How Redfin makes money at this model is their agents close twice as many transactions as traditional realtors due to the lead generation. Its agents are not spending time marketing as the leads are flowing in through it online presence.
Along with offering a lower cost option for sellers, Redfin is also integrating vertically with a title company and mortgage product to continue to generate revenue from multiple streams off the same transaction. Redfin is positioning itself to control start to finish the real estate purchase and sale transaction.
Does Zillow sound like Redfin?
Zillow is watching the Redfin model and going to supercharge it. Zillow (and its subsidiary Trulia) are the most heavily visited websites controlling the top two spots (Inman) while Redfin doesn’t even land in the top ten. This allows Zillow to generate exponentially more leads. Furthermore, instant offers allow Zillow the ability to generate higher quality sales leads. This gives Zillow the largest advantage in the marketplace if it takes the full brokerage approach in the future. With so much money at stake, the question in my mind is when not if they will take this step. Zillow’s purchase of a mortgage lender offers some interesting clues as to the future!

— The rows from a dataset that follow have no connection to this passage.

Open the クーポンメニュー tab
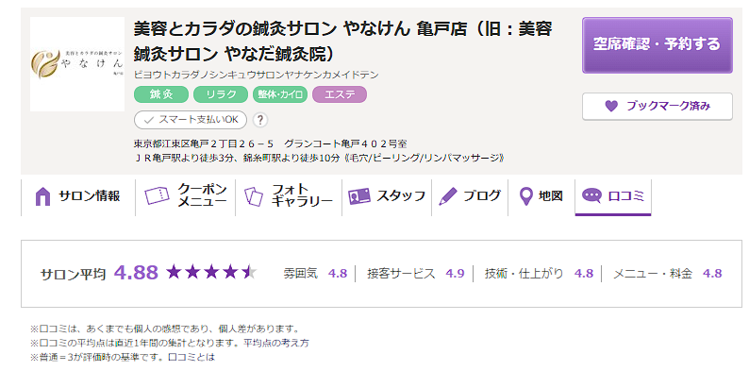749x371 pixels. click(x=185, y=196)
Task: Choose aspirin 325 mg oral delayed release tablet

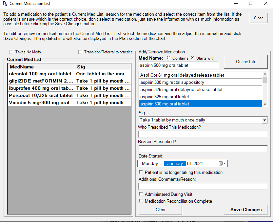Action: 181,89
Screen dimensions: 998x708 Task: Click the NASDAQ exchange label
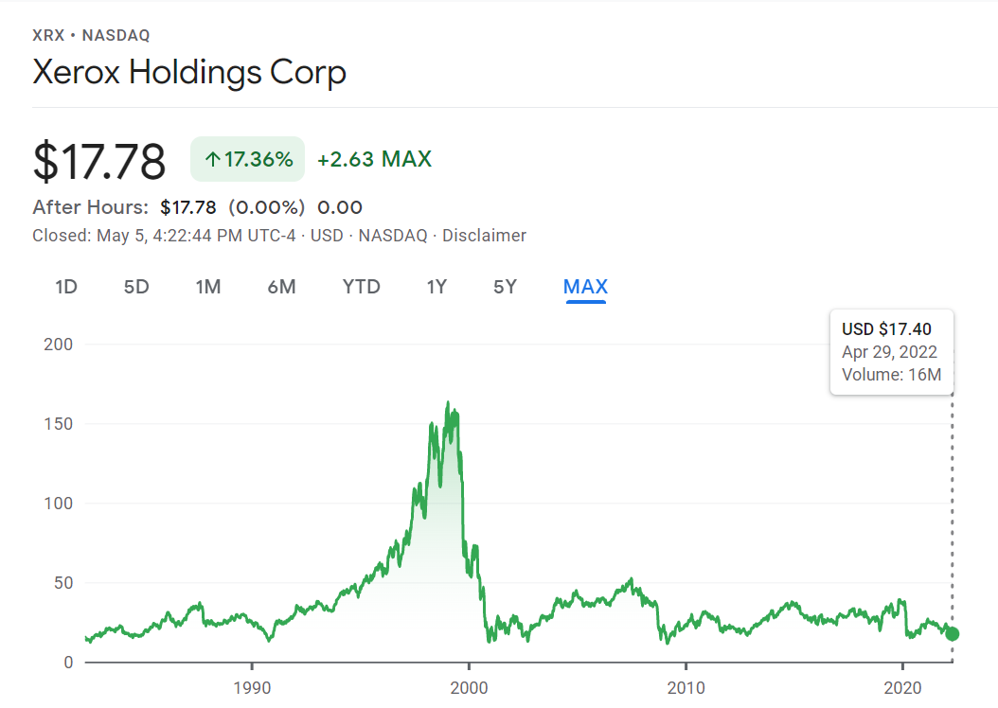117,35
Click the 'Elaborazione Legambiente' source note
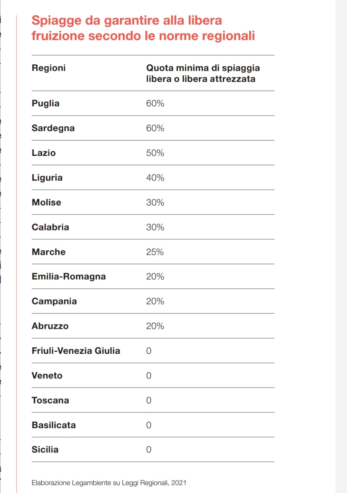Image resolution: width=347 pixels, height=493 pixels. coord(109,483)
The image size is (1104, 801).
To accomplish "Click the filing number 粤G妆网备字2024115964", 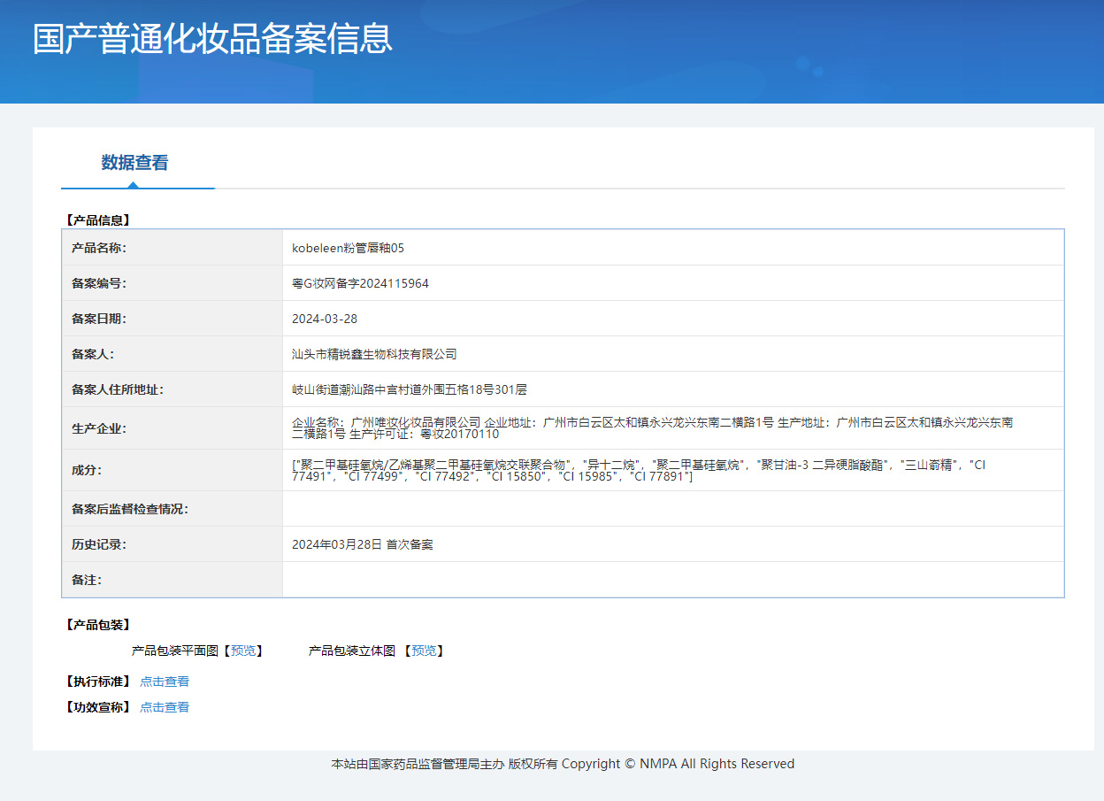I will tap(360, 283).
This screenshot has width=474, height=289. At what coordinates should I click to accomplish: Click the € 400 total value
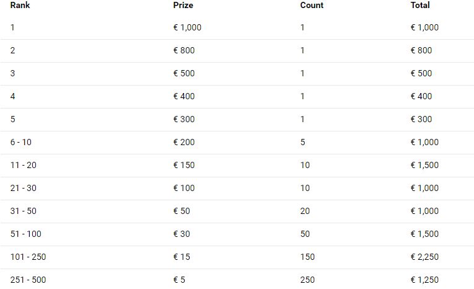pos(421,96)
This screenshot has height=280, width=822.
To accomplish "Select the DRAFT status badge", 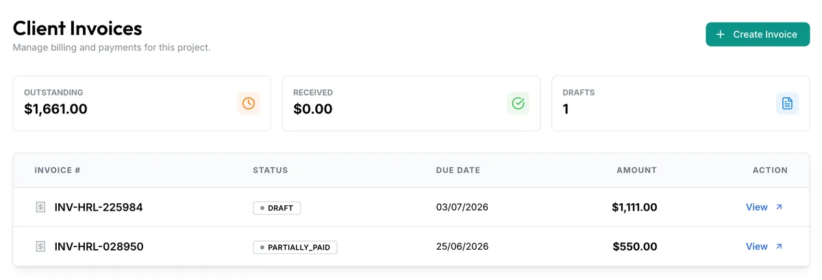I will click(x=277, y=207).
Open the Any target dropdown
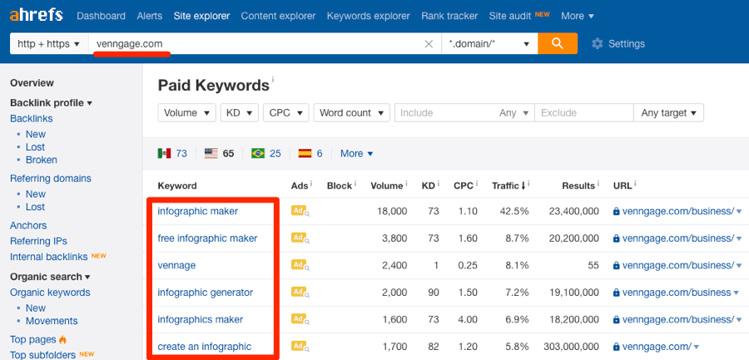 [668, 113]
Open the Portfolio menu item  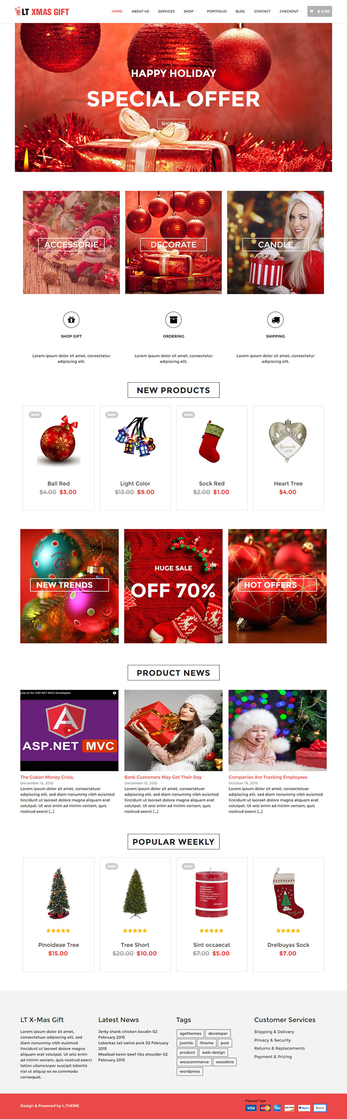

Zillow purchases mortgage lender
Along with instant cash offers, Zillow is furthering their vertical integration with the acquisition of Mortgage Lenders of America. Zillow released the following press release:
Greg Schwartz, president of media and marketplaces at Zillow Group. “Now that we are buying and selling homes through Zillow Offers, we believe that having our own mortgage origination service as an option for consumers will allow us to streamline the process for people who buy a Zillow-owned home. (PR Newswire)
Why is Zillow buying a lender when they could use their “premier partners” that have existing operations? From the Zillow press release:
Over time, we expect the work we do in conjunction with this new line of business will help us expand our offerings to our partners – including real estate brokers with existing in-house mortgage operations and third-party lenders who co-market with Premier Agents.” (PR Newswire)
The press release makes no sense; they are purchasing a lender to compete with their existing lender partners, but somehow this is going to help “expand our offerings to our partners – including real estate brokers with existing in-house mortgage operations”. How is this possible? It is quite obvious they are buying a lender to further their revenue streams and eliminate other lenders/brokers. Zillow owns the data, so this is a logical step. Why would Zillow merely pass along leads as opposed to funding it themselves?
Zillow’s lender strategy foreshadows bigger changes
By buying a lender to compete with their existing lenders, Zillow is showing the future. The roadmap is further vertical integration to best use the data that they already have. This strategy will lead Zillow to a brokerage model in the future. This is exactly the strategy Amazon took when first starting. They allowed others to sell products and ultimately determined which products were the most profitable and started selling themselves. I recently bought a monitor off Amazon, this is a far cry from books! Zillow will do the same to the real estate industry and agents and lenders will be profoundly affected by this seismic shift. Is your business ready to compete with Zillow? How will you stay relevant in the new real estate paradigm?